Qualcuno resiste, sotto l’ombrello di una catena multinazionale o grazie all’impegno di chi crede in una futuribile riconversione turistica della città. Altri si sono già “riconvertiti”: il Bel Sit, ad esempio, è oggi una delle strutture che ospitano i migranti.
Ma quella degli alberghi a Taranto e nell’hinterland ha davvero i contorni della mattanza silenziosa. Una serie di chiusure o dismissioni che raccontano forse meglio di ogni altra cosa non solo il progressivo isolamento della città, ma anche il declino di quell’economia che negli anni ruggenti dell’acciaio di Stato aveva reso la seconda città della Puglia una degna rivale di Bari o Napoli. Basti pensare all’Appia Palace Hotel, quattrostelle alle porte di Massafra che ha ospitato dirigenti Italsider in visita allo stabilimento ionico, ma anche convegni, congressi, oltre a ricevimenti o ricorrenze di tantissime famiglie tarantine.

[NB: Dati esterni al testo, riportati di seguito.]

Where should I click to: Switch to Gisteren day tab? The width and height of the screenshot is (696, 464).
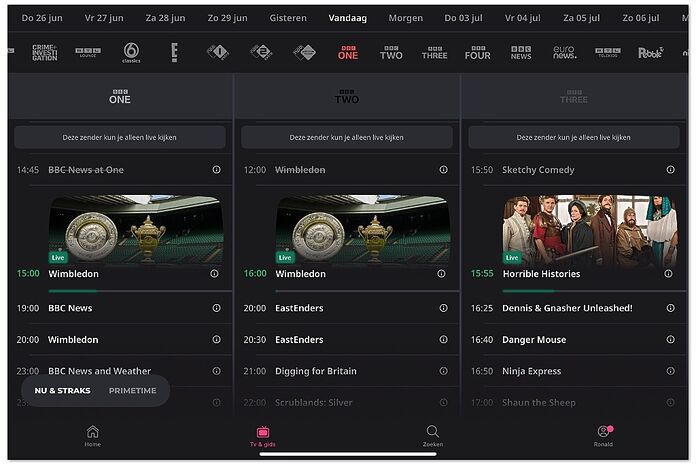click(288, 18)
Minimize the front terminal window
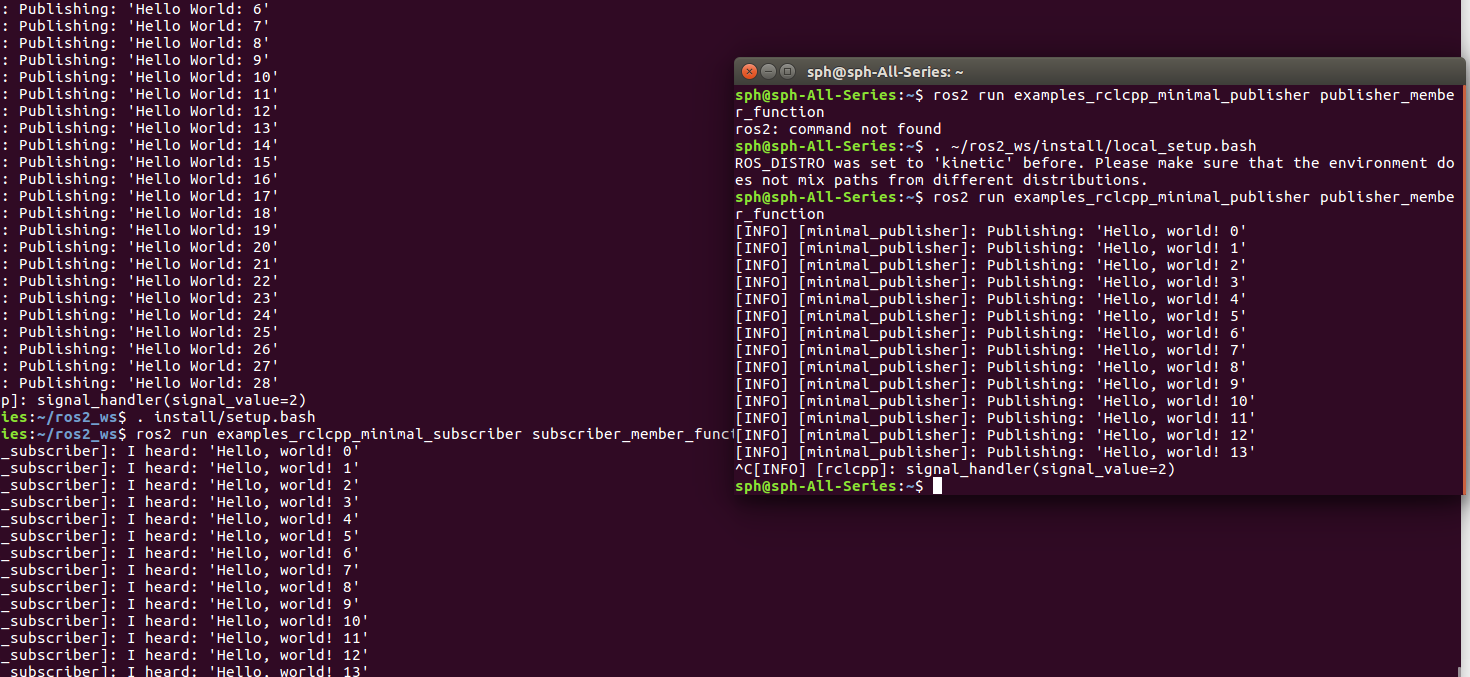1470x677 pixels. click(768, 71)
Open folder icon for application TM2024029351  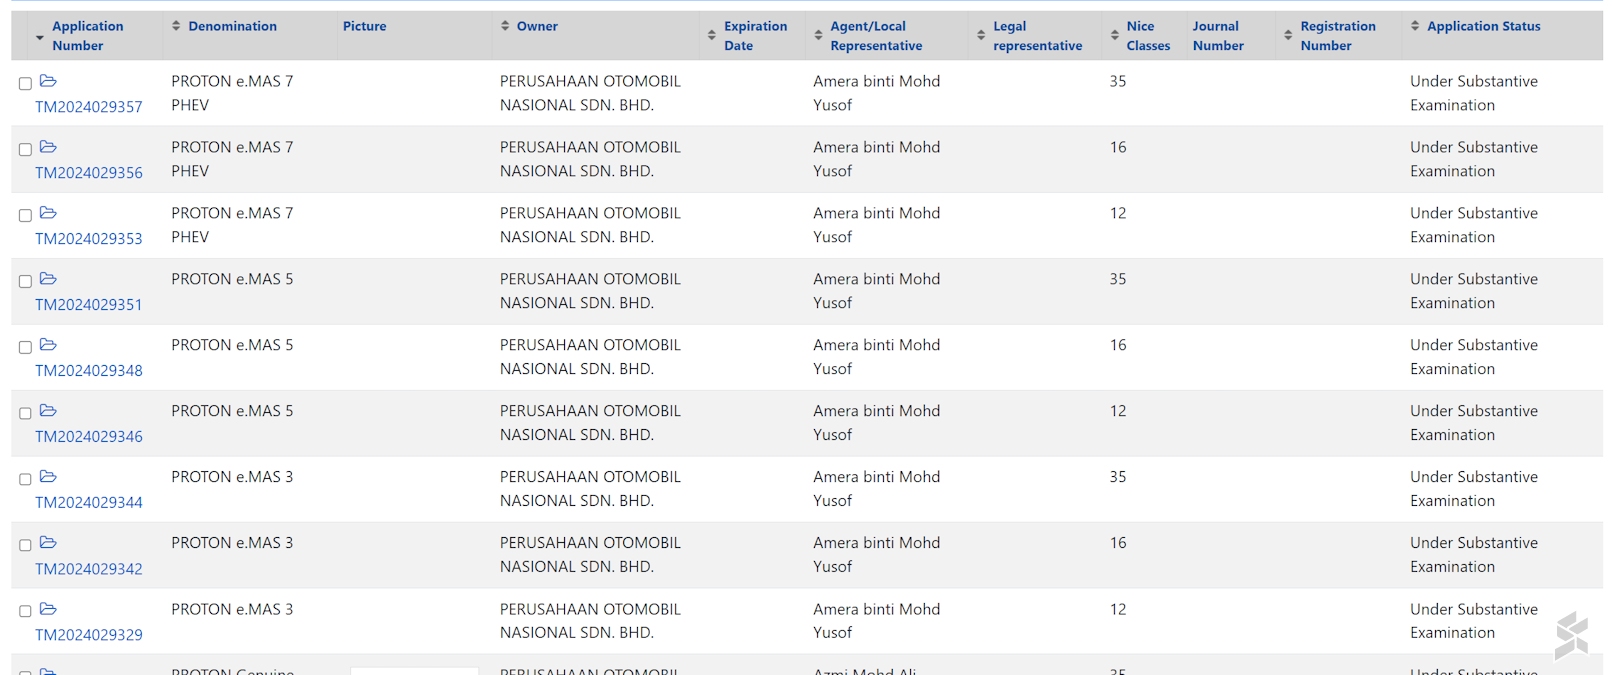[x=48, y=279]
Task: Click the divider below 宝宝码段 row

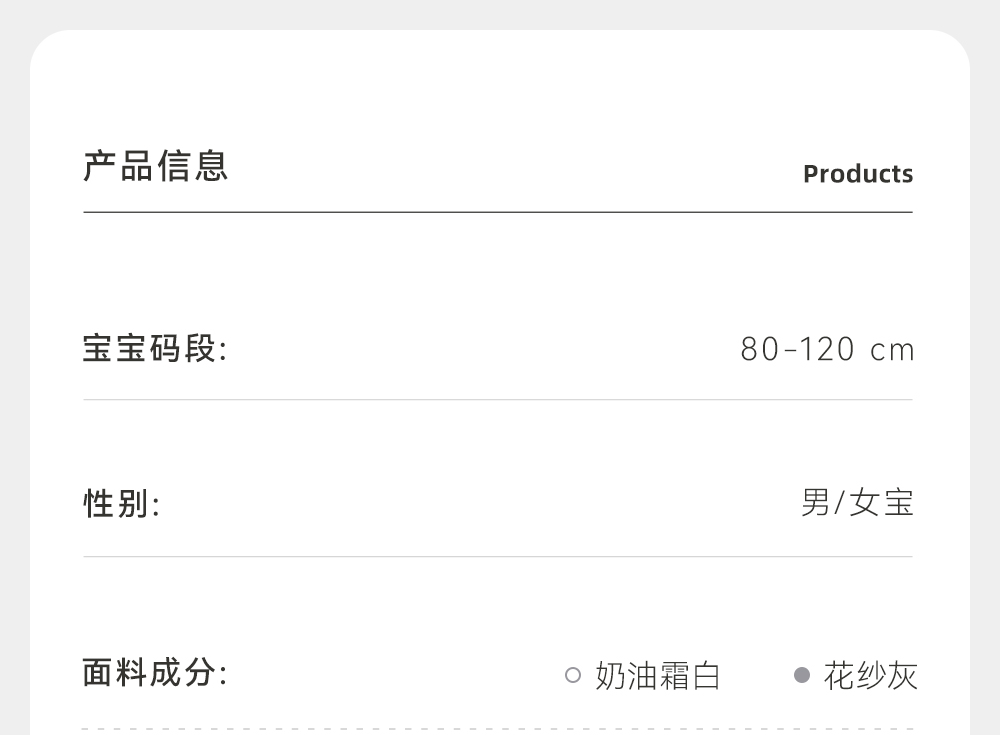Action: click(x=498, y=399)
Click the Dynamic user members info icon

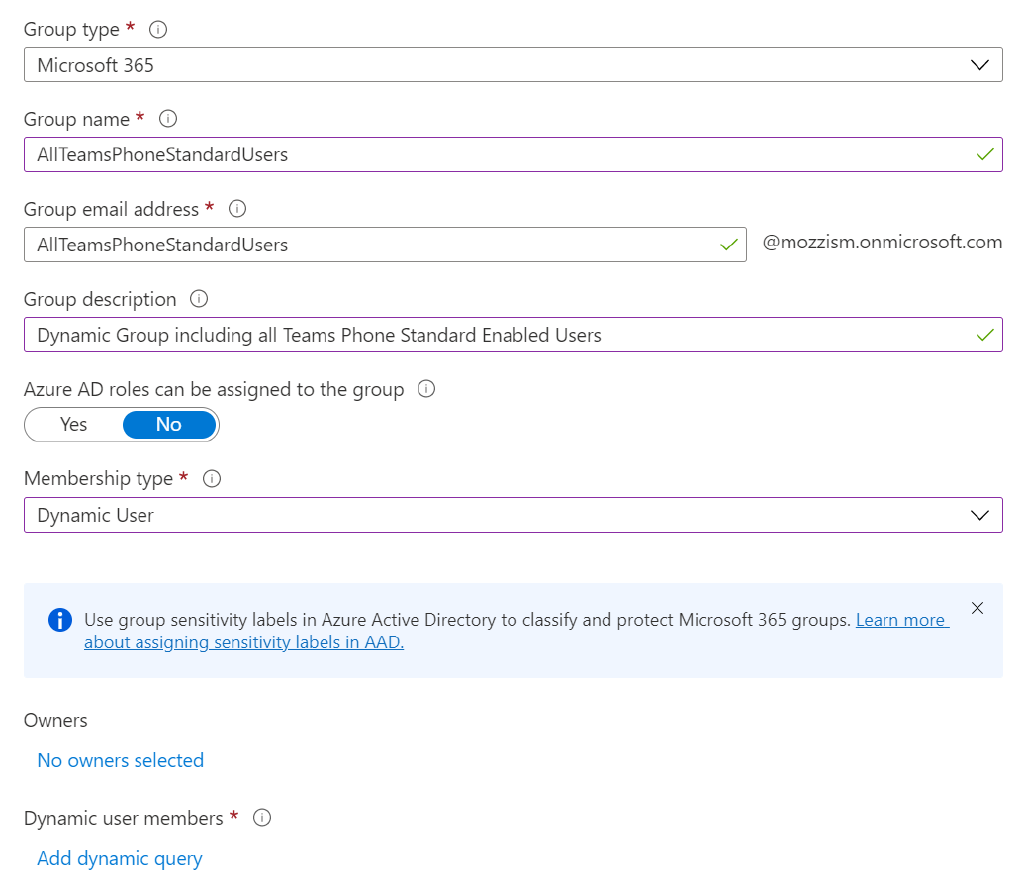261,818
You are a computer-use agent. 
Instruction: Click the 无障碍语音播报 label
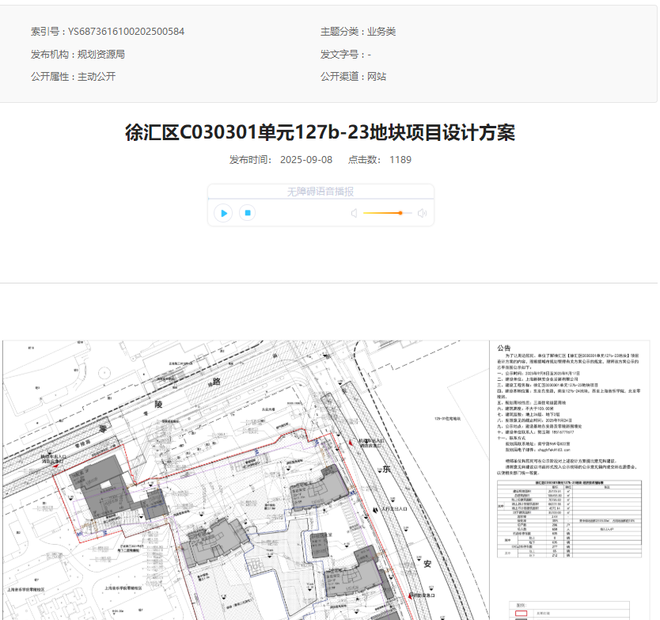(320, 191)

Oggi quella grande struttura è chiusa: rappresentazione plastica di un territorio che ha perso, oltre a una fetta consistente di reddito, anche una parte della propria identità. Hanno vissuto stagioni di successo gli storici President e Principe; ma anche piccole realtà, come il Taras di via Falanto, ai tempi del servizio militare obbligatorio riuscivano a ritagliarsi spazi e clientela. Era un’altra Taranto.